No, no era ya problema para mí copular con Amanda, de hecho la miraba con mayor deseo por momentos; lo que no quería es que esos dos me vieran sin ropa. Puede que estuviera acostumbrado a que contemplaran mis cicatrices, a las expresiones de asco, a las risas y arcadas, pero siempre vestido, como un ser humano, nadie, excepto la madre de uno, tiene derecho de ver la desnudez de un cristiano.

—Escucha Ray —me golpeó con su sombrero y se puso a hablarme al oído—, no voy a perder este negocio por tus tonterías. ¿Dónde se ha visto?, un deforme como tú con remilgos, a estas alturas. Si no sois vosotros, dejaré que nuestro amigo peludo se la meta por el culo a Lawrence, ¿eso quieres?
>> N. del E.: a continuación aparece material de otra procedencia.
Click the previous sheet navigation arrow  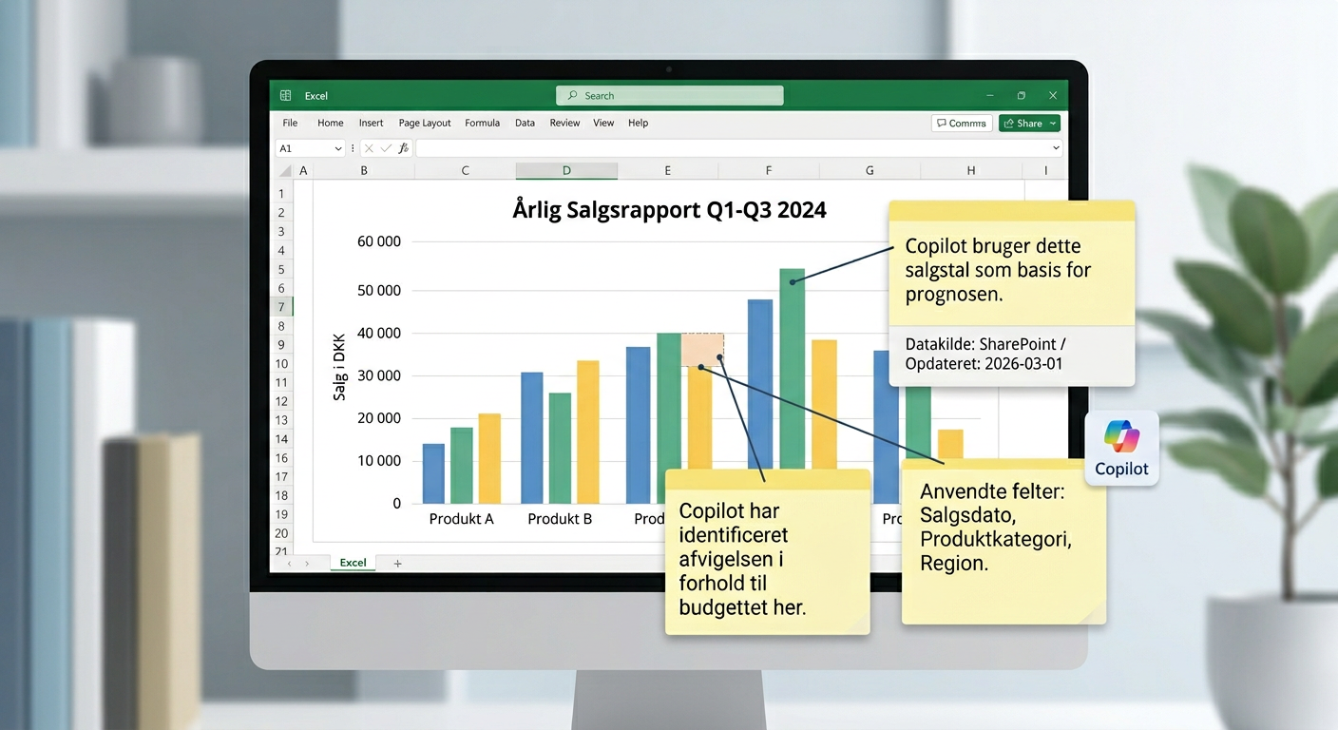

No. No podía dejar que le hicieran nada a Lawrence. Si cuidaba de él, mis pecados estarían perdonados. Me quité la ropa y me acerqué a la mujer reptil. Amanda, que respondía con increíble voracidad a cualquier contacto humano, se apartó a la defensiva como una cobra acorralada. No quiso quitarse lo poco que le cubría. Gruñó con su voz rasgada. La golpeé en la cara y Potts la midió con su bastón. Era joven y fuerte, pero la bebida la convertía casi en una inválida bajo nuestros golpes. La niña soltó un gritito excitado y vi cómo su mano volaba hacia la entrepierna de su tío mientras se mordía sus labios pecaminosos. Dediqué de nuevo mi atención a Amanda. La pareja de monstruos, tío y sobrina, no nosotros, explicaban al detalle lo que querían ver, cada giro, cada degradante acto.
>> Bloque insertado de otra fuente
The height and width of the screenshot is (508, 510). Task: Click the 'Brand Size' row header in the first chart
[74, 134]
—Ves querida —decía el hombre con la voz ahogada mientras hundía su cara contra el pecho plano de su sobrina—. Es la bestia, el hombre carnal y primitivo, Adán fornicando con la serpiente en este paraíso grotesco. Mi amor, ¿ves el acto salvaje que mancha al ser humano desde el primer día?, ¿la representación de la degradación que te ha convertido en una puta? Eres mi puta, ¿verdad?

La niña de ojos sucios sonreía y hacía mohines, mientras yo me lanzaba al violento ultraje de una Amanda medio inconsciente y sangrando por la boca, murmurando algo, como rezando. Vi cómo Potts empezaba a tocarse contemplando a la pareja que devoraba con los ojos nuestras sórdidas y patéticas evoluciones románticas.
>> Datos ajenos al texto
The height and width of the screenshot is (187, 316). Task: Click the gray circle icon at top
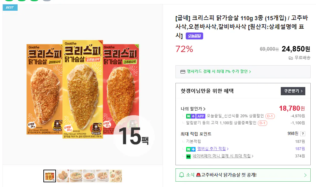click(47, 2)
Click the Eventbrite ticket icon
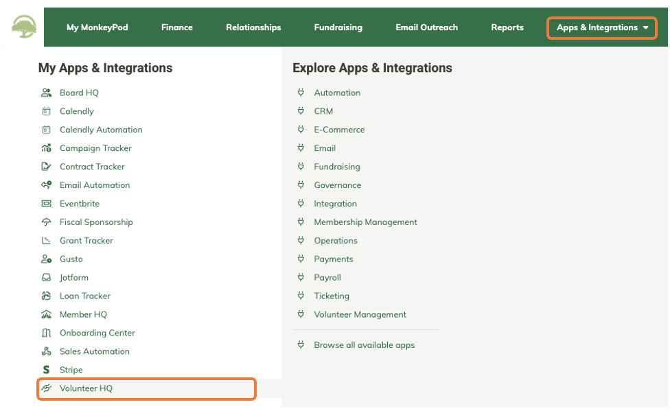The image size is (670, 411). pyautogui.click(x=46, y=204)
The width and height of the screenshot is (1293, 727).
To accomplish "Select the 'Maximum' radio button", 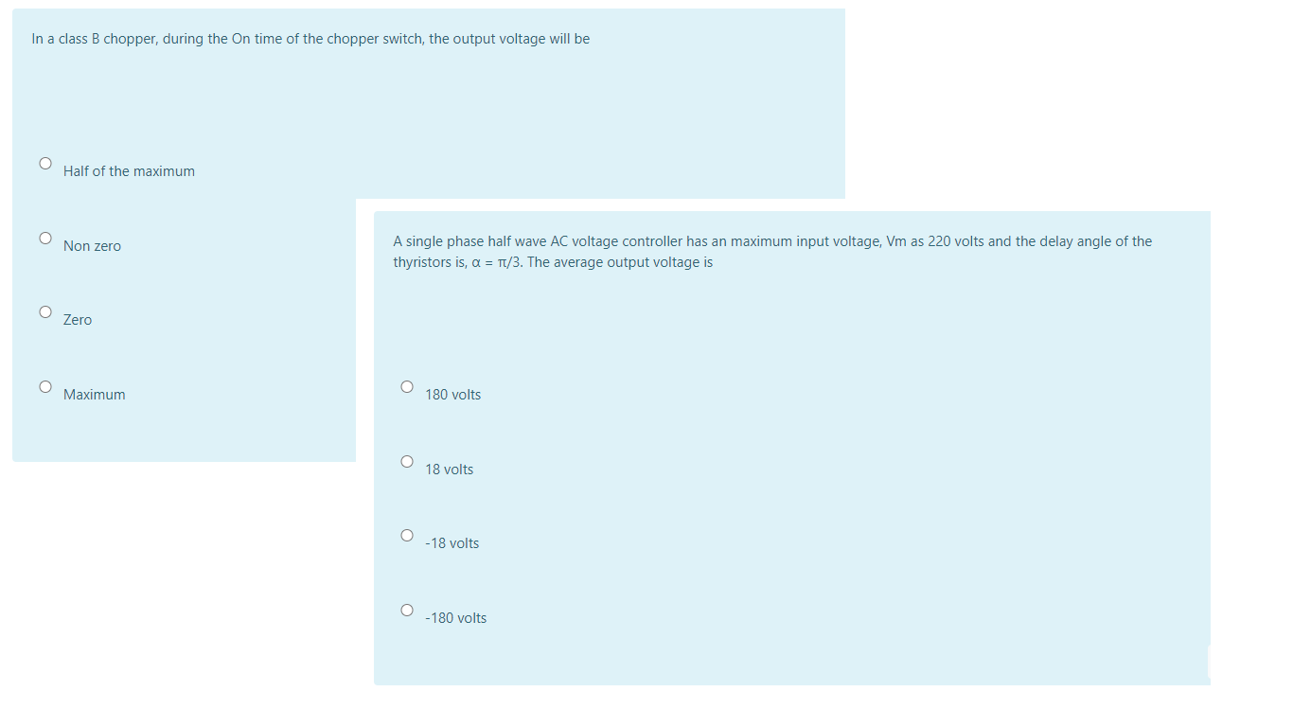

No duró mucho, apenas empezó. En un momento, mientras yo obediente a sus órdenes cometía tan atroz pecado y miraba absorto los dibujos en esa piel, la niña se levantó y comenzó a acariciar el cuerpo sucio y tembloroso de la Mujer Serpiente. Yo la aparté de un manotazo. Cogí mi ropa y salí corriendo, atropellando a mi amo y de nuevo a la cría, que cayó protestando con un berrinche infantil. Algo terminó por romperse dentro de mí, algo que hizo que ignorara la consecuencia de mi huida: los golpes de Potts, la tortura sobre Lawrence, el hambre y el tormento desencadenado sobre los dos.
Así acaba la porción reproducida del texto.